Music is all around us and affects us in many different ways on a daily basis. When we’re feeling down, music can elevate our mood. When we’re at the gym, music can energise us. Music is a powerful thing and can even be used to benefit our mental health. Music therapist, Dr Stella Compton Dickinson, explores the ways in which music can improve your wellbeing.

Mood benefits

‘Music is an art form available to almost every human being. Anyone can explore safe and appropriate ways in which music can lift their mood,’ explains Dr Dickinson. ‘In public places, such as certain London Underground stations, classical music is played to enhance a calm mood across a busy, crowded environment where people might otherwise get stressed and then become more aggressive. Healthcare practitioners frequently use music to stimulate a better ambient mood, for example in a secure hospital unit.

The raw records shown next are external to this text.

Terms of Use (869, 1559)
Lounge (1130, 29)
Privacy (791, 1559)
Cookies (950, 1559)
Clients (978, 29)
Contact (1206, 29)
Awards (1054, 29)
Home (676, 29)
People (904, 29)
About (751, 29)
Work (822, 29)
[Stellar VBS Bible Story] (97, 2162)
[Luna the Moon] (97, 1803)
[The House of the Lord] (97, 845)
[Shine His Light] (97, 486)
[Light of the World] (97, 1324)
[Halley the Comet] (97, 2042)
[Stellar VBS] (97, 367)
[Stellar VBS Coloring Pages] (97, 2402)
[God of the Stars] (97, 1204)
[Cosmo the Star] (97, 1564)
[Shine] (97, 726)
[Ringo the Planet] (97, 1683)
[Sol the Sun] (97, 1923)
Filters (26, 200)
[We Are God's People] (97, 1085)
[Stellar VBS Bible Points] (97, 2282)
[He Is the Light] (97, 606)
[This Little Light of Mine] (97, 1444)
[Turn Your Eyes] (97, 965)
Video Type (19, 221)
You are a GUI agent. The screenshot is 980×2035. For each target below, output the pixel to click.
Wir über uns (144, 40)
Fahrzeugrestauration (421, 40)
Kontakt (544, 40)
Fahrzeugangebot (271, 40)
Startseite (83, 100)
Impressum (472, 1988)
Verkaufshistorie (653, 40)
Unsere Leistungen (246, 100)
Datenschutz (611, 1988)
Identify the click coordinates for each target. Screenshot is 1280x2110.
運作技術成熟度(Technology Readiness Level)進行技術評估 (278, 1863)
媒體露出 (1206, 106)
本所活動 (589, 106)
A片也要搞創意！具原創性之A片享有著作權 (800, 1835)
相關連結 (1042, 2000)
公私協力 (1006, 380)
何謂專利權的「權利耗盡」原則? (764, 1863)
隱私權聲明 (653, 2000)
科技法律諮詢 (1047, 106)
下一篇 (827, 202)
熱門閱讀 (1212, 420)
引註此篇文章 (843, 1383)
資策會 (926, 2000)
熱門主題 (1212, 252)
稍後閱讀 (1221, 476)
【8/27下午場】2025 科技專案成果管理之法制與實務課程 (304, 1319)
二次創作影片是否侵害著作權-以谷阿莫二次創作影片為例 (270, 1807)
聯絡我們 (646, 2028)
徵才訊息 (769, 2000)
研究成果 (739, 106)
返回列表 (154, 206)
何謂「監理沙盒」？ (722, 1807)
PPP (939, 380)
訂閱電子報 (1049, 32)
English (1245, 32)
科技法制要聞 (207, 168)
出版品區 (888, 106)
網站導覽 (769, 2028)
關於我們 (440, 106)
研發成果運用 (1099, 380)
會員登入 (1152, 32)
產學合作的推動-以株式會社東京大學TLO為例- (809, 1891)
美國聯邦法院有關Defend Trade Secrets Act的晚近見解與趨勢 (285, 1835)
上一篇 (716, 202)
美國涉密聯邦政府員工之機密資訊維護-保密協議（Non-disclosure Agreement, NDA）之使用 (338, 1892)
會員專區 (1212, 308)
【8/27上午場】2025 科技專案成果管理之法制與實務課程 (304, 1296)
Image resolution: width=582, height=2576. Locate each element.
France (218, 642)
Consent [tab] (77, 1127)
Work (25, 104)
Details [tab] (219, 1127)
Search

However the same piece of music will affect individuals in different ways.’

Anxiety

Music has the power to reduce your anxiety, whether you’re in need of some calm melodies or an energising, upbeat playlist to calm your mind. This is particularly effective when you listen to music during exercise. ‘Whether music is played on a hospital ward, in a Zumba class, a Pilates class, a religious ceremony, or a military cavalcade with men and horses – music underpins the movements and pace of events through the tempo, rhythms, mood and harmonies,’ says Dr Dickinson. ‘Running and exercise releases endorphins that are known as “happy” hormones. A playlist of suitable tracks can energise and then calm people, for example, during physical exercise classes followed by relaxation and meditative music to finish.’

Mental improvements

Learning how to play a musical instrument can be extremely beneficial for your everyday life, helping you to boost your cognitive skills and overall productivity. ‘Practising a musical instrument is associated with enhanced verbal ability, the ability to work things out and improved motor co-ordination. This is because a lot of components and hours of discipline are involved in becoming accomplished on an instrument,’ explains Dr Dickinson. ‘The degree of success depends on many factors including the teaching techniques, the levels of parental support for the child, or for an adult learner to have both a witness to his efforts as well as undisturbed practice time.’

Socialising

If you find it difficult connecting with others, playing a musical instrument or listening to music could help you gradually break down your barriers and boost your confidence. ‘Irvine (case study, not his real name), was an unusual child that had difficulties socialising,’ says Dr Dickinson. ‘He then found that he was needed in the school band, so he started to make new friends. This helped build his self-esteem. He had a new hobby and could play in the local amateur orchestra and go on tours with the youth orchestra. Music helped him to learn to bond with his peers in a shared activity and goal.’

Improvising

Being given the freedom to improvise music and express your creativity in a safe environment is a great way to expand your horizons and overcome your fears. ‘The greatest form of improvised music is Jazz, and we can learn a lot about the structure of improvised music from great musicians such as Miles Davis,’ says Dr Dickinson. ‘Music Therapy in the United Kingdom is a masters level training and jointly creating improvised music that fits the mood, time and place is central in this model. This is wonderful because all patients can have a go – even if they have never seen a real musical instrument. This experience can be exciting rather than frightening when it is offered sensitively and with respect.’